Após o triunfo por 1-0 sobre a Portuguesa, no arranque do Campeonato Paulista, Abel Ferreira confessou que começa a nova época com «orgulho ferido e um pouco de raiva». O treinador do Palmeiras também sublinhou que teve pouco tempo para trabalhar com a equipa.

«Bati mais um recorde, uma pré-época de quatro dias. Vi os jogadores com bateria acima de 15 ou 20 por cento, depois do descanso merecido. Vejam o que faz o Guardiola ou o técnico do PSG. A meio da temporada, os jogadores saem uma semana. Além do desgaste físico, existe o mental. Em quatro dias, estivemos bem», disse o treinador português, em conferência de imprensa, antes de elogiar Marlon Freitas, reforço ex-Botafogo.
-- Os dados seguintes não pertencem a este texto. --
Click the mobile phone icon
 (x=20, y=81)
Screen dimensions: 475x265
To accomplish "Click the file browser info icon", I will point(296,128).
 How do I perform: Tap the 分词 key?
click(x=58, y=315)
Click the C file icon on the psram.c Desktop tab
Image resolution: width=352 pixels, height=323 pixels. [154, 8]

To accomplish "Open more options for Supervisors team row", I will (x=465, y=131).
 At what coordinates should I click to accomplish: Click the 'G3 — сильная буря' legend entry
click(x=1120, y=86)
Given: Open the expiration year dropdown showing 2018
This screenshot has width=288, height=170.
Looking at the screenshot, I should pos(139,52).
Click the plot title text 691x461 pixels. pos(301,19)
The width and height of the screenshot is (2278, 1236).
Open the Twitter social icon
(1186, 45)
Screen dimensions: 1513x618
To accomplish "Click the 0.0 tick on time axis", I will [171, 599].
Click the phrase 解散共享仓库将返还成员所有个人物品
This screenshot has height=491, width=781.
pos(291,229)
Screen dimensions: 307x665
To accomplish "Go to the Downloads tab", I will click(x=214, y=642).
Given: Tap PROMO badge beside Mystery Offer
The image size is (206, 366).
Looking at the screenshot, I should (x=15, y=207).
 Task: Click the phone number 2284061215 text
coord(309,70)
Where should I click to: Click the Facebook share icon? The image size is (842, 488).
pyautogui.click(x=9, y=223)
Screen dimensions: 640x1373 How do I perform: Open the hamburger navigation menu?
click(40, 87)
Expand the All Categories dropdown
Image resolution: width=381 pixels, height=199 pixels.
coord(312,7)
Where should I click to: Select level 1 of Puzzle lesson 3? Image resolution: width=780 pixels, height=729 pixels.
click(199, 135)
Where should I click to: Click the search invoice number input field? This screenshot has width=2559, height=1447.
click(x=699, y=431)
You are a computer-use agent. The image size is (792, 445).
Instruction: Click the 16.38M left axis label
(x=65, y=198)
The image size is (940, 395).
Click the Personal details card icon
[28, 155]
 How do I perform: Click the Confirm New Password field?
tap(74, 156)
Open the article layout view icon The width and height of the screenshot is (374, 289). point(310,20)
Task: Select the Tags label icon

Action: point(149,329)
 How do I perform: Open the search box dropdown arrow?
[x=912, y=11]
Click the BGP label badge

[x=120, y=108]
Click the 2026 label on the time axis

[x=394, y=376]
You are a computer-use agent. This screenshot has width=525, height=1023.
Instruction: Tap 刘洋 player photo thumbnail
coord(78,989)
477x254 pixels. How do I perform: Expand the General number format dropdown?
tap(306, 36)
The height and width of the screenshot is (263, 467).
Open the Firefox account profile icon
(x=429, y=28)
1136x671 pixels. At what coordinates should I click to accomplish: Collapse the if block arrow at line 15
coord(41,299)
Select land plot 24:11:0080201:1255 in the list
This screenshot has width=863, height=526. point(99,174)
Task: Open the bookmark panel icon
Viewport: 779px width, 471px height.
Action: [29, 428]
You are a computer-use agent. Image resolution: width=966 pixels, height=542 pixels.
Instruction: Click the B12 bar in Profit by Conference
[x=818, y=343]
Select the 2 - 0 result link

«Mostrámos dinâmica, nem sempre com as melhores decisões no último terço. Feliz pela dinâmica que vi, de jogadores novos só temos um, o Marlon, que vai trazer maturidade, experiência e pausa no jogo», vincou.

«Foi uma grande contratação, muito contente por trazer um jogador com esta qualidade que vai acrescentar não só liderança, porque saíram Rocha, Mayke, Zé Rafael, Rony e Luan. Uma equipa também é feita de experiência, “malandrice”, cobrança e queremos isso este ano.»

Abel Ferreira também apontou baterias ao VAR, que entrou em cena aos 50 minutos para que o árbitro exibisse vermelho a Igor Torres, da Portuguesa.

«Aprendemos este ano, até o VAR aprendeu, vocês viram? Não sei se o VAR da Libertadores era diferente. Muito triste, com uma final teoricamente de VAR e árbitro top. A prova de como o treinador do Palmeiras às vezes é chato. Dizem que o Palmeiras não finalizou, mas este asterisco ninguém vai tirar e hoje é a prova disso», concluiu, numa alusão à polémica final da Libertadores com o Flamengo.

O Palmeiras, diga-se, volta a entrar em campo na próxima quarta-feira, na receção ao Santos.